# Has anyone come across HoneyPei cockapoos?



## Helss8elss (Jul 16, 2015)

They sound great and I am visiting to do my own checks, but am a bit paranoid having read about how hard poor farmed puppies can be to spot!!

Has anyone had a pup from them? Can you speak highly or not?!

Thanks

Helen


----------



## Helss8elss (Jul 16, 2015)

I should have said, they are in Kent, near Canterbury


----------



## Kessy (Aug 5, 2015)

*Honeypei puppy owner*

Hi, saw your post and registered to reply! I have. Two year old cocker bought from Honepei. I cannot speak more highly of Karen, she is very knowledgeable and she doesn't over breed her dogs, and it isn't a puppy farm she rotates her bitches and does have quite a few. If you haven't already I wouldn't hesitate in getting one of her puppies .... She is there on email whenever you need help, I still ask questions now!
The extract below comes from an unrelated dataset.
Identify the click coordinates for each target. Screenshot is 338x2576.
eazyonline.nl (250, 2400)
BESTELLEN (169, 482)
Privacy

Hope this helps.


----------



## Humspoff (Aug 26, 2014)

Oh my goodness!!! I have just looked at those pics on their website and I have to say they are the most adorable dogs in the world! Parents and puppies!!!


----------



## Vicks67 (Sep 5, 2015)

Helen, did you end up getting a puppy from Honneypei? i've recently contacted them about a litter for next year. I was wonderin how you found them and also did you have to put a deposit down before meeting the pups?hanks Vicky


----------



## Popcorn100 (Oct 24, 2015)

Did you get a honeypei puppy?


----------



## becca.diana (Jan 19, 2016)

*Honeypei*

We bought our first cockapoo from Honeypei in Jan 2015, and picked him up in April of the same year. 

I can't speak more highly of Karen, you can really see she cares for her dogs, and loves all of her pups - she kept Flick for an extra few weeks, giving us regular updates, and when we were able to pick him up, we could really see the love; he was practically toilet and crate trained. 

We thought so much of the whole process that we're picking up our second cockapoo from Honeypei in 2 weeks time!


----------



## Mrs Tibby (Nov 8, 2016)

becca.diana do you know if Honeypei's dogs are all PRA clear? - It says nothing about it on their website at all.

Thank you


----------



## Mrs Tibby (Nov 8, 2016)

Ignore my previous comment. It does say they're Pra eye tested on the site.


----------